PROBLEM DETAILS: In the listing below, locate the lines that hold the string "Show". Copy those lines.

INPUT FOR THIS TASK:
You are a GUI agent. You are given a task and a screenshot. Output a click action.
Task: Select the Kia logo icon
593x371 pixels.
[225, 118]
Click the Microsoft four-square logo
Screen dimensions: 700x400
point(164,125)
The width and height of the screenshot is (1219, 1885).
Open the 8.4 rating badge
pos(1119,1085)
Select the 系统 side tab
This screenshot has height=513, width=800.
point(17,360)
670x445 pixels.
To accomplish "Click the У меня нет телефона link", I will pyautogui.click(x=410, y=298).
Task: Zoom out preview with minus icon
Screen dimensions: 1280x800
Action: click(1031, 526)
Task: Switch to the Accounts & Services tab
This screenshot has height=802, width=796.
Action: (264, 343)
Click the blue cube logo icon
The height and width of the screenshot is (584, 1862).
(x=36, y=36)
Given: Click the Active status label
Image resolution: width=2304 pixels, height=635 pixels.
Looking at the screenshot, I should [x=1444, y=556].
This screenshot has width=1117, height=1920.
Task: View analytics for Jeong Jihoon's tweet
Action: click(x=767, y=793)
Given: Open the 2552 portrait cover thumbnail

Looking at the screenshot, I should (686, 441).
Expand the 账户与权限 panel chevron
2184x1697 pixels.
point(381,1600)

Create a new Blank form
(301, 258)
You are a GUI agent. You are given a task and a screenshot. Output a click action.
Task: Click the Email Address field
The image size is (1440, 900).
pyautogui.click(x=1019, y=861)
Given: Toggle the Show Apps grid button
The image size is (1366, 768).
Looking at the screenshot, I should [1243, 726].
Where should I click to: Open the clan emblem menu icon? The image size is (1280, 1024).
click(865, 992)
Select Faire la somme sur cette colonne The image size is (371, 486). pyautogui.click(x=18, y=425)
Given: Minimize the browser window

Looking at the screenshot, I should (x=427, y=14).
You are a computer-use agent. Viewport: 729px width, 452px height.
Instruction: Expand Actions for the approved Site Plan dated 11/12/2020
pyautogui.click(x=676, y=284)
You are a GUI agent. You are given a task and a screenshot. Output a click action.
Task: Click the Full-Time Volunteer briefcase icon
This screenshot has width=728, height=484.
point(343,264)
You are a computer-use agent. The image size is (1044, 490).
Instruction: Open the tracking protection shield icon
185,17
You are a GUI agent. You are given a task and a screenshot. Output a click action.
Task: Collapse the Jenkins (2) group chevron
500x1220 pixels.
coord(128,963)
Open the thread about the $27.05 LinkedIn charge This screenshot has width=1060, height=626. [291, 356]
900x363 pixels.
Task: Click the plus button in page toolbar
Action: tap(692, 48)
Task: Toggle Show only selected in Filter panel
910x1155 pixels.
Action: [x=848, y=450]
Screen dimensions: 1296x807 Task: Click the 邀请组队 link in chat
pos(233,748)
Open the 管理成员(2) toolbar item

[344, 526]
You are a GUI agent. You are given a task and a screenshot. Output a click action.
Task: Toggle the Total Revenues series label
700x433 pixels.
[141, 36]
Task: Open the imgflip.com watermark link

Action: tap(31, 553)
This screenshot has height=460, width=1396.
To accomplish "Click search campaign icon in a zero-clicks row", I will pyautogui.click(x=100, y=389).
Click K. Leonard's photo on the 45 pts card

RESPONSE TO THE EXERCISE:
Given: Toggle the Show Apps grid button
Task: Toggle Show only selected in Filter panel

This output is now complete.